When I was first assigned the Lowell Edmunds collection of folk tales relating to incest and parricide, I was certainly underwhelmed. A large stack of typed papers from the 1970s seemed to cower in the face of the beautiful manuscripts and photo albums from centuries past that I have had the pleasure of working on. It really had the makings of a bland collection – a professor’s collection of folktales stemming from his 1975 Classics 121 class did not sound like my idea of pleasure reading.

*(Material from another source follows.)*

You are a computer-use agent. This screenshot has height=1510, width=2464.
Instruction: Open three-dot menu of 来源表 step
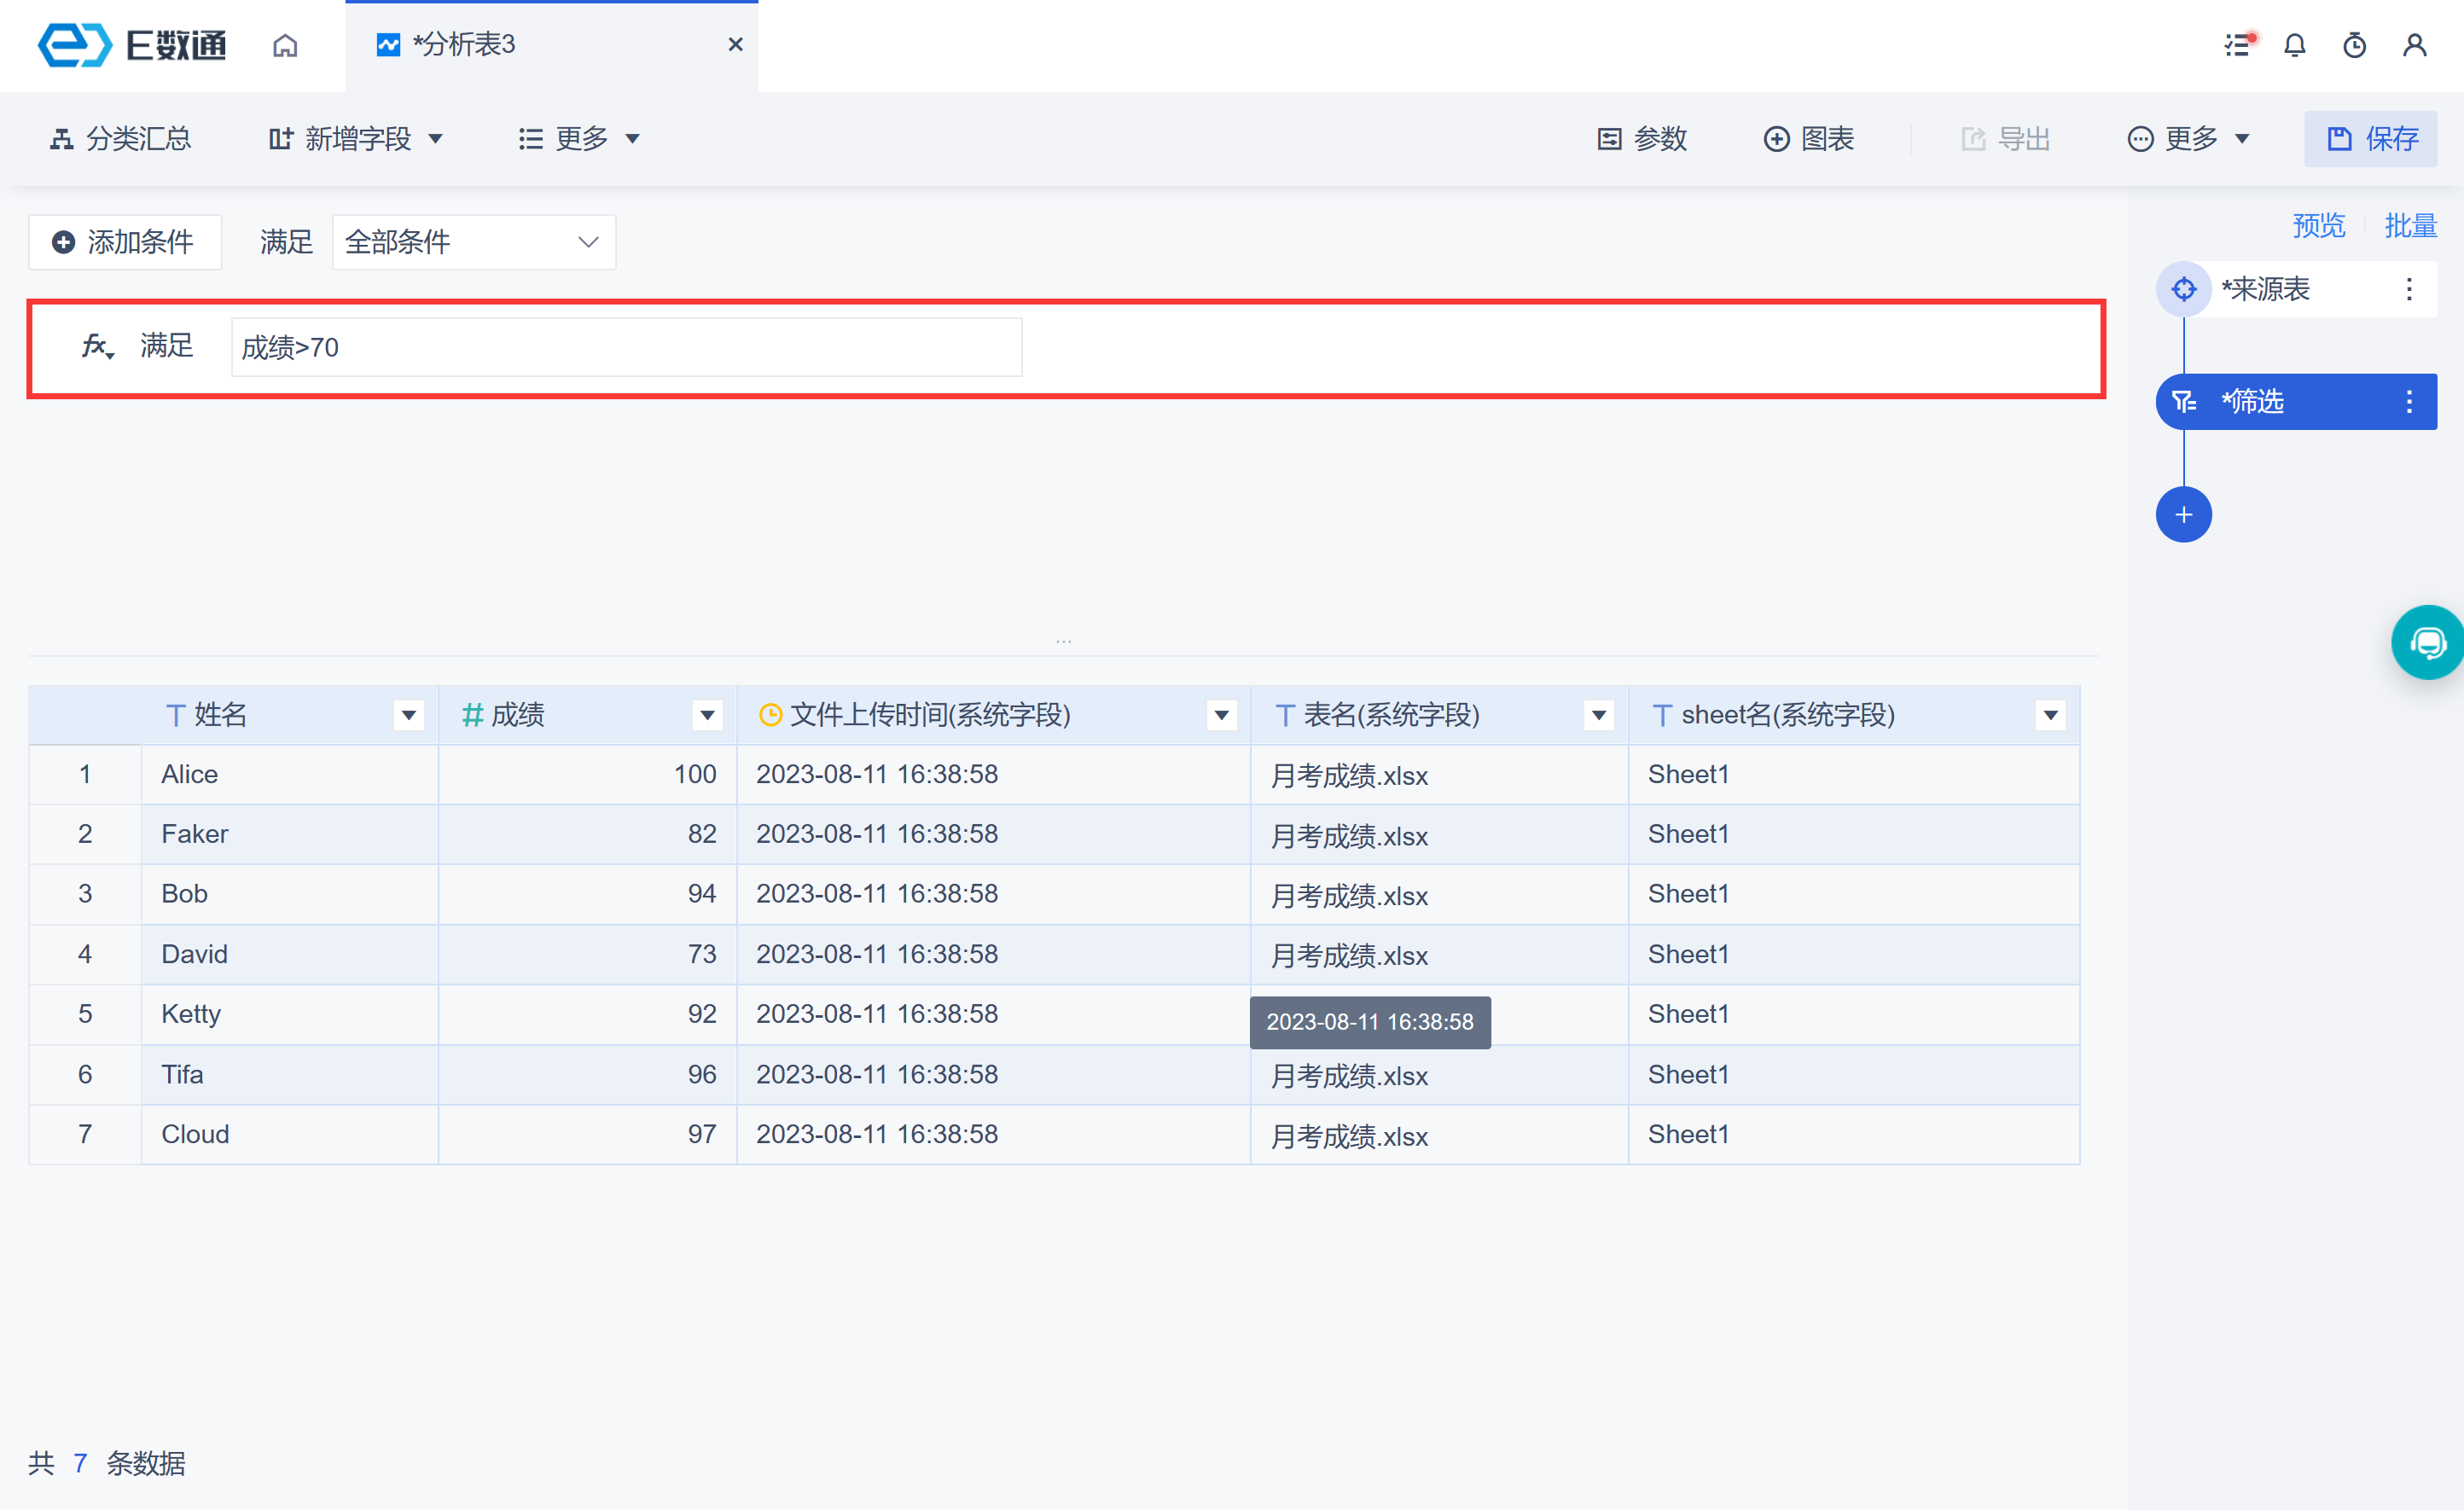click(x=2409, y=289)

However, as I started looking through the stack of yellowing paper, I was immediately hooked. This seemingly stale collection proved to be an absolute treasure hidden in our overstuffed office space. My attention was first caught by the number of languages I was able to identify in this collection; twenty-two in total: English, French, the French dialect of Creole, Gaelic, Lithuanian, Romanian, Finnish, German, Czech, Norwegian, Latin, Dutch, Hungarian, Greek, Turkish, Latvian, Javanese, Sudanese, a Pohnpeian dialect called Kiti, Yoruba, Italian and Hebrew. Identifying these languages became an incredibly satisfying challenge and I now proudly possess the knowledge that “pojasta joka tappo isäsä ja nai äitisä” means “the boy who killed his father and married his mother” in Finnish.
Hidden behind the mask of languages foreign to me were traditional tales of incest and parricide from cultures all over the world. Fortunately, one hundred forty-four of these stories were translated into English and bound as a course book which was used for Edmunds’ 1975 Harvard course. It was shocking to me how similar these tales from entirely different cultures were. Many even had the same name when translated, such as the Finnish, Creole, French and Irish tales all called, “The Boy Who Killed His Father and Married His Mother.”
Despite the horrifying nature of these stories, it was fascinating to see the common themes among such a diverse range of cultures. This collection presents the underlying truths of mankind. Whether the truths are pleasant, such as laughter, happiness, and love; or shocking and horrifying to the western perspective, such as incest, parricide, and murder, there are consistencies among all cultures. This collection proved to be a small scale example of the elements of humanity, both good and bad, that bind us as inhabitants of this earth and defy culture and custom alike.
Pictured: tales in French, Creole, Hebrew, Gaelic, German, Greek and Finnish.
Not Pictured: the incredible English translations of all these tales that are found in the collection.